Sobre el Sonido - Abril 2013

El sonido es un fenómeno físico que estimula el sentido del oído, y es el resultado de una alteración que se propaga en un medio elástico, viajando en forma de ondas por el aire, y que se mide en frecuencias e intensidades.

 

La frecuencia nos dará la altura o tono del sonido; se mide en hertzios. Cuanto más agudo el sonido, más rápida es la vibración y más corta la onda, y viceversa. El oído humano, sano, puede det ectar desde 16 a 20.000 htz. El umbral de audición varía según la cultura y el ambiente. Los sonidos de alta frecuencia ( 3.000  a 8.000 htz) resuenan en el cerebro e influyen en las actividades cognitivas (pensamiento, percepción, y memoria). Los de frecuencia media (750 a 3.000 htz) estimulan el corazón, pulmones, y emociones.
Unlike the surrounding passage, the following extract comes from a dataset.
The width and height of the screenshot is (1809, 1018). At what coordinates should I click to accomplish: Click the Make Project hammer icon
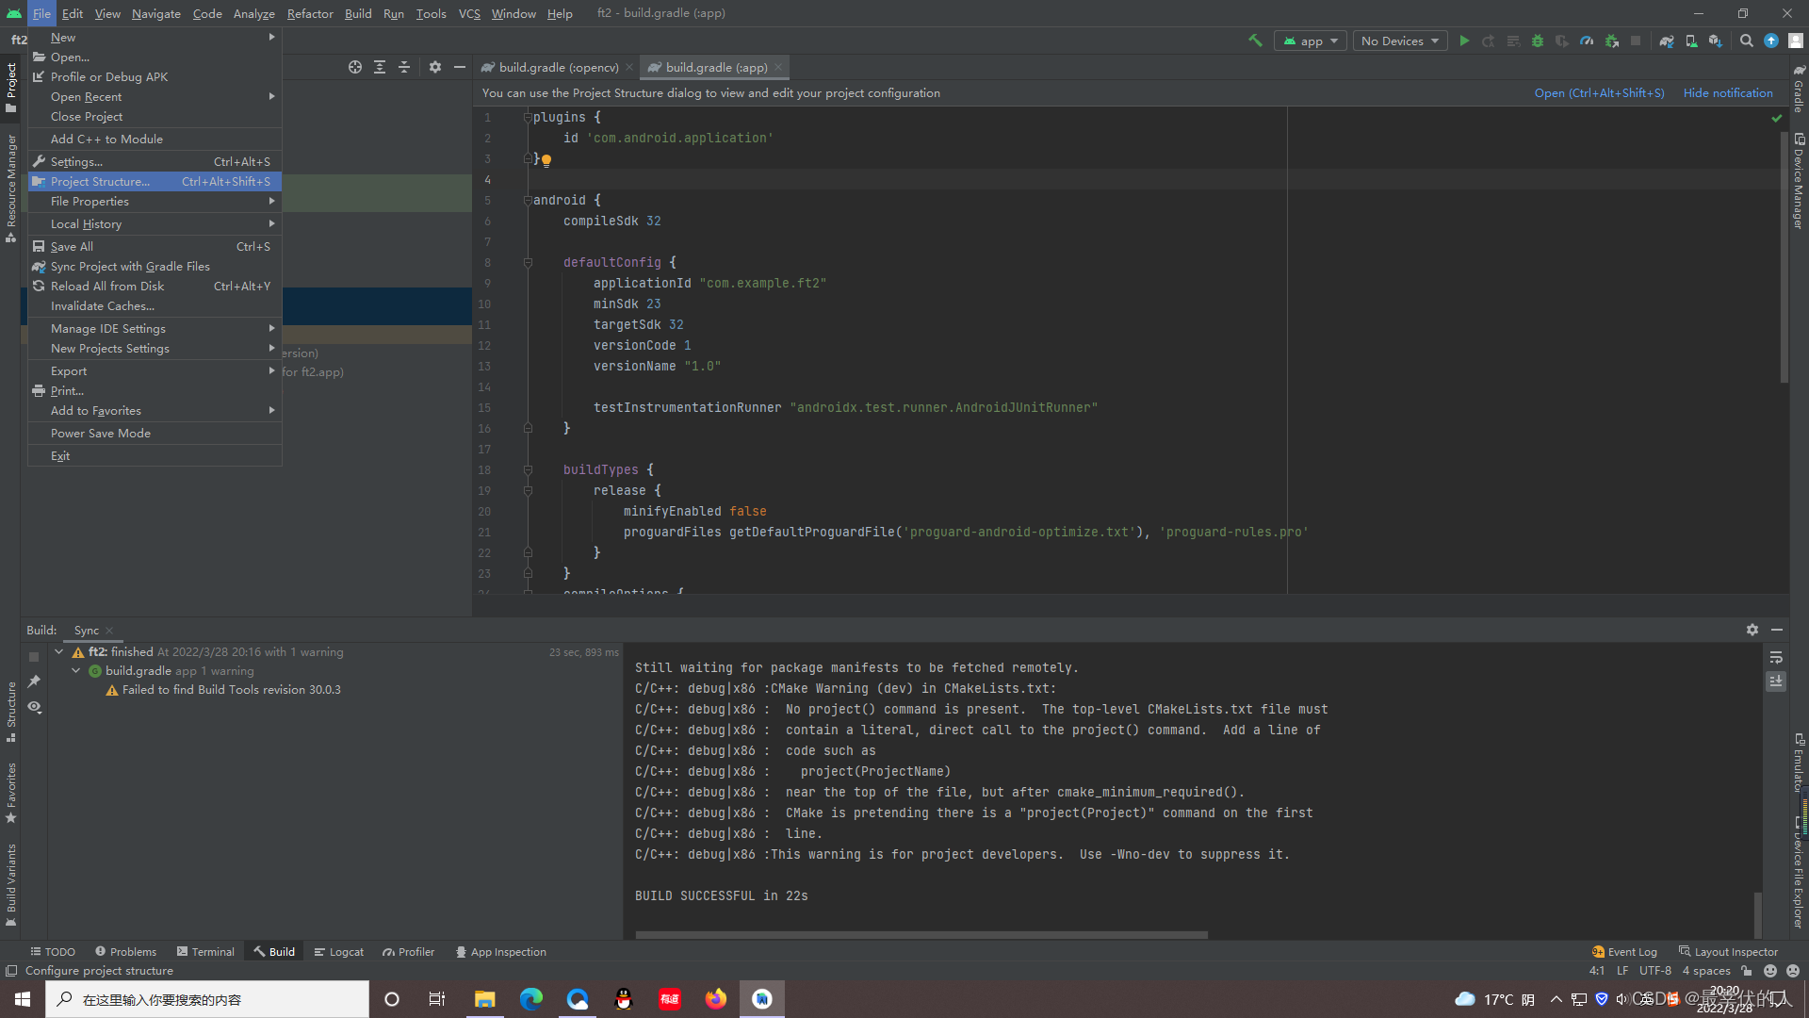1255,41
Y los de frecuencias bajas (125 a 750 htz) influyen sobre el movimiento físico, tanto para danzar como para serenarnos.

 

La intensidad, potencia, o volumen, del sonido, se mide en decibelios. Registramos un susurro a 30 db, una conversación a 60 db, una moto a 100 db, y un recital de rock a 115 db. El dolor comienza a los 125 db.

 

Otra característica del sonido es su timbre, calidad que permite distiguir uno de otros. Suele calificarse con adjetivos (oscura, pobre, estridente, lleno, etc).

 

La resonancia es el índice vibratorio de un objeto, y el que provoca en otro objeto.

 

Los sonidos, entonces, generan campos energéticos de resonancia y movimiento a su alrededor, y nosotros recibimos esas energías, a través de la piel, la sangre, músculos, huesos, y cartílagos, altamente sensibles a las vibraciones sonoras, reaccionando siempre frente al sonido, y modificando sutilmente la respiración, pulso, presión arterial, tensión muscular, temperatura de la piel, y otros ritmos internos.

 

Un cuerpo sólo puede emitir un sonido cuando vibra.

 

No hay sonido sin cuerpo.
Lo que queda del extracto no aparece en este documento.